I palloncini, le lanterne cinesi, i giocattoli portati ai defunti e le shopper dei supermercati possono provocare danni incalcolabili.

Sembrerebbero delle azioni innocue, ma in realtà hanno effetti devastanti. E’ il caso della carta da regalo, dei fiocchi e dei lustrini, spesso composti in plastica e che si degradano con molta difficoltà se rilasciati nell’ambiente. A chi non è mai capitato di assistere ad una manifestazione durante la quale si liberavano palloncini ad elio in aria? Un gesto suggestivo, a volte commovente, ma che può uccidere gli animali, soprattutto gli uccelli. Anche in questo caso si tratta di un materiale plastico che la natura riesce ad eliminare con molta difficoltà. La perdita di un caro può rappresentare una vera e propria tragedia. L’abitudine continua di portare i fiori, ma soprattutto peluche ed altri oggetti è però un vero pericolo per l’ambiente, visto che quasi tutto viene trasportato in discarica.

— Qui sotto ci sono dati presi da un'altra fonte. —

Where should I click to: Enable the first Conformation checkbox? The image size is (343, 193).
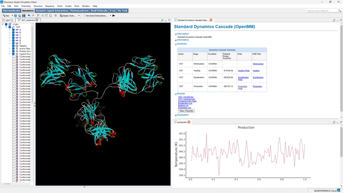coord(13,56)
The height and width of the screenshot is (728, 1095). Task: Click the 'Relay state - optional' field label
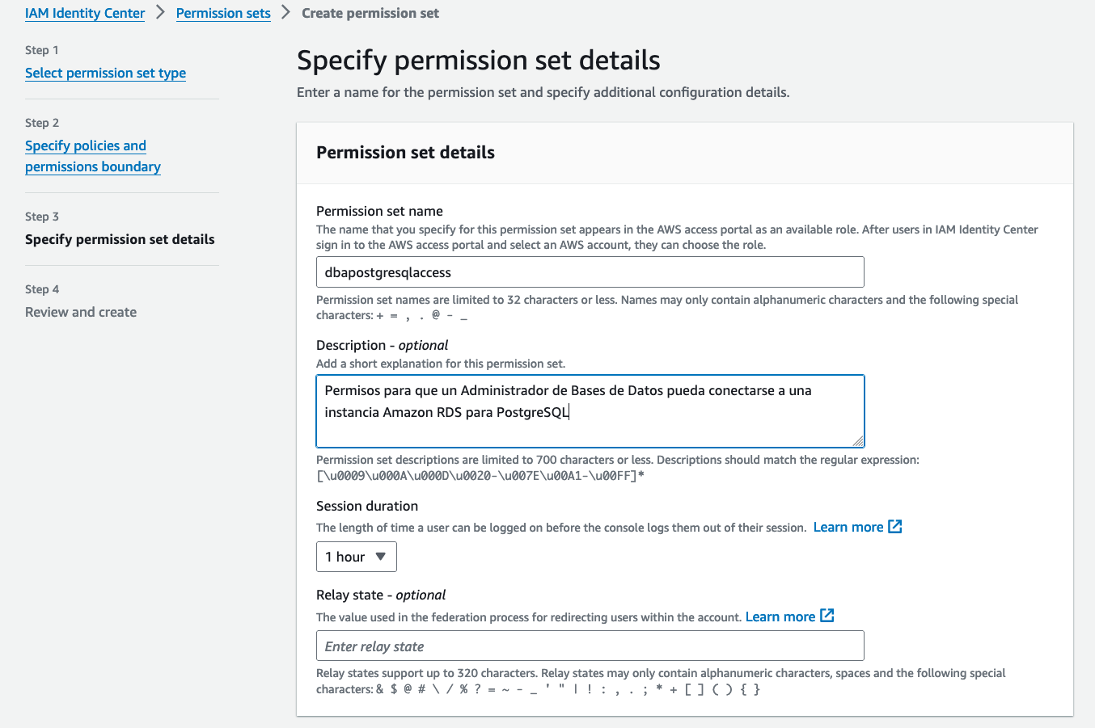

Anche liberare lanterne cinesi è un’abitudine pericolosa, per l’alto rischio di appiccare incendi. Le candere trasportate dal vento ed ancora accese nella lanterna, rappresentano delle mini vaganti per la natura, per l’alto rischio di incendio. Non si contano gli incendi alberi, erba, tetti, terreni mentre in Inghilterra una centrale elettrica sono è stata danneggiata dal fuco appiccato da una lanterna cinese. Insomma evitare questi gesti, apparentemente innocui, può contribuire a salvare il pianeta.